A few months ago, when social distancing and self-isolation were recommended across the globe as ways to limit the spread of COVID-19, social media was quickly inundated with memes about what quarantine and isolation had afforded famous people during previous pandemics. Shakespeare, for example, is said to have written King Lear, Macbeth and Antony and Cleopatra during an outbreak of bubonic plague in 1606, while Isaac Newton developed calculus and the theory of gravity while working from home for the same reason in 1665 – the suggestion being that we too can use this time to be as productive as the greats of history. While many people immediately began joking about how little they are achieving as they comply with social distancing measures, I have found that my life has remained largely the same – I have been more or less isolated for the better part of 5 years since  moving from South Africa to Brazil with my Brazilian husband.

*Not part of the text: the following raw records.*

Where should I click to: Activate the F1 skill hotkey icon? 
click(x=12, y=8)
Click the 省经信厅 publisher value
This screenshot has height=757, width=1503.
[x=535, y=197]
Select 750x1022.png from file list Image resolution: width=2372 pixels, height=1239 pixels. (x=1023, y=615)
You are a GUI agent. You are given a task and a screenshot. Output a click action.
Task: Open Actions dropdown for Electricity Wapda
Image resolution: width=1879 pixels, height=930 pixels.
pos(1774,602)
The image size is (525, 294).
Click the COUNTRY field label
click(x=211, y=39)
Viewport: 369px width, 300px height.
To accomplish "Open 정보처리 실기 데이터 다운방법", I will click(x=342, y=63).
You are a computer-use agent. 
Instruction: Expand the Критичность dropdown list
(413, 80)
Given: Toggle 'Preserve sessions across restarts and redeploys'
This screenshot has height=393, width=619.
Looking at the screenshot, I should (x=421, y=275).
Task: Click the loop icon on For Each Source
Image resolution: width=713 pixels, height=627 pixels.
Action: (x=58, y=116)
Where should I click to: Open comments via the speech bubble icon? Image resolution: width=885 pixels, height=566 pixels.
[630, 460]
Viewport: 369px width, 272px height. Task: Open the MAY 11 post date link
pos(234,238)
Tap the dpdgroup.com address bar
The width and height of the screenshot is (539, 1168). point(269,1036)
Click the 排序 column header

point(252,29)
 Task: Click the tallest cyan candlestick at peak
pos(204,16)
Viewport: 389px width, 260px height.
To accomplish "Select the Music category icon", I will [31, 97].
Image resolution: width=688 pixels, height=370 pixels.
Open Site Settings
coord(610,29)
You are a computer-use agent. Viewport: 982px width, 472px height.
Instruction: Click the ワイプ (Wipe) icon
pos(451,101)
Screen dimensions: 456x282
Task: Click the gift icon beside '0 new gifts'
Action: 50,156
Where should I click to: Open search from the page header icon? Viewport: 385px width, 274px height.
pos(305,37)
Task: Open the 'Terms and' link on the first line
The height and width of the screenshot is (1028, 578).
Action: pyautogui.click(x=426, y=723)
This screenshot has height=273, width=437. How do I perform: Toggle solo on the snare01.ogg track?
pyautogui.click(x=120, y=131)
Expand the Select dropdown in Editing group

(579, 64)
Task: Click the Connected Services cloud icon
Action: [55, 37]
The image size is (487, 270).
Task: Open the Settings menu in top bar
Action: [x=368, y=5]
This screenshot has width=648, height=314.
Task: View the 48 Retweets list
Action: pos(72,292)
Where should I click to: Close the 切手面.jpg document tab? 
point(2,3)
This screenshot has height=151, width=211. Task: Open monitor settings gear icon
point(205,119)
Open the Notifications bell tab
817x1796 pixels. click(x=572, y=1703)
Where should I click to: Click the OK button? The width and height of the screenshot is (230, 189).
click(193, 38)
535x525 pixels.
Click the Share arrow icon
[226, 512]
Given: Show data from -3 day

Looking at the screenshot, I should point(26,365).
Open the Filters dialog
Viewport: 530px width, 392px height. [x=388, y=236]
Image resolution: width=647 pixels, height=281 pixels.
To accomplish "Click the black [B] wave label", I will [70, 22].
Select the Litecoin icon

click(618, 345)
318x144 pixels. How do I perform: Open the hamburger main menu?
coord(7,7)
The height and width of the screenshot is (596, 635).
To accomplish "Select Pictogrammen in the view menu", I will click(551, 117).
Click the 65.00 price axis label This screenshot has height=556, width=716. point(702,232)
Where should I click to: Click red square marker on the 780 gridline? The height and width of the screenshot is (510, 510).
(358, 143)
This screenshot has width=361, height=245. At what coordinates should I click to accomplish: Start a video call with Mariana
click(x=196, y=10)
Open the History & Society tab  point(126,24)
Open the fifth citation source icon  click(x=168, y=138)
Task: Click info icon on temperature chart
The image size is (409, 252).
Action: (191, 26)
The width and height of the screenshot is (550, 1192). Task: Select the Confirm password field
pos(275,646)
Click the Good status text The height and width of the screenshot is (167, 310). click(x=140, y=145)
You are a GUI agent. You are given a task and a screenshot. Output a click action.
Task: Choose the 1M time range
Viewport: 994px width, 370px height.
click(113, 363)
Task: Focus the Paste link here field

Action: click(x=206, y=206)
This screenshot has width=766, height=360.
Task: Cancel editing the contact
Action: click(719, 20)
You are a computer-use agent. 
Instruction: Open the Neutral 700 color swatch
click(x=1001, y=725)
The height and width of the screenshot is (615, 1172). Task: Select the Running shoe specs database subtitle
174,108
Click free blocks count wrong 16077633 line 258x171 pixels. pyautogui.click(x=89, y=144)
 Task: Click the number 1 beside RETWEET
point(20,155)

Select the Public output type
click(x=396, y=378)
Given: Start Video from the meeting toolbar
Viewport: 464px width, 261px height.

I am an introvert at the best of times, but never more so than I have been in this country. Compelled to go where my husband found work, we ended up in the centre of Brazil in a city that is predominantly conservative, full of staunch supporters of the nation’s right-wing, racist, homophobic, misogynistic, dictatorship-adoring president, Jair Bolsonaro. I have very little in common with such people. Moreover, the city is a bit of cultural backwater, with very little to do except go to the various malls. With no friends or family to ameliorate the situation, it was lonely and challenging. While my husband went to work every day, I was left in the apartment with the general advice not to go outside as it was unsafe. I could go down to the little grocery store half a block from our building, but beyond that was not a good idea. The local news was full of stories of people being robbed and shot at all hours of the day and night.

So I stayed inside, and I wrote. At the end of 2015 I had been awarded a Miles Morland Foundation scholarship to write An Island. I had had the idea for the novel in July/August during a month-long writing residency in Denmark where I stayed in a beautiful manor house in the countryside with several other writers. The idea had been a simple one and I had been excited by it, but two weeks after the completion of the residency, I left for Brazil unaware that those days of drinking wine under starlit summer skies with writers from Denmark, Argentina, Italy and Hungary would be the last proper socialising I would do for years, nor was I able to predict that soon I would find myself so easily able to replicate certain aspects of Samuel’s (the protagonist in An Island) day-to-day life.

Samuel lives alone as the keeper of a lighthouse on a small island. The only people he sees are two men who bring supplies to him once a fortnight. One day a stranger washes up on the shore of the island and Samuel must adjust to having his isolation interrupted. Though not quite an island or a lighthouse, I was alone for 10 hours a day in an apartment on the 17th floor of a tall apartment block. I hardly went anywhere. I saw no one but our building’s security guards. When I did meet people, I was unable to have any sort of conversation with them as I knew very little Portuguese and had no opportunity to practise – much like Samuel and the stranger are unable to communicate in the same language. Like Samuel, I became obsessed with the order of things – everything had its place and time – and I became unsettled when my husband disrupted that order. In my mind, he began to feel like an interloper.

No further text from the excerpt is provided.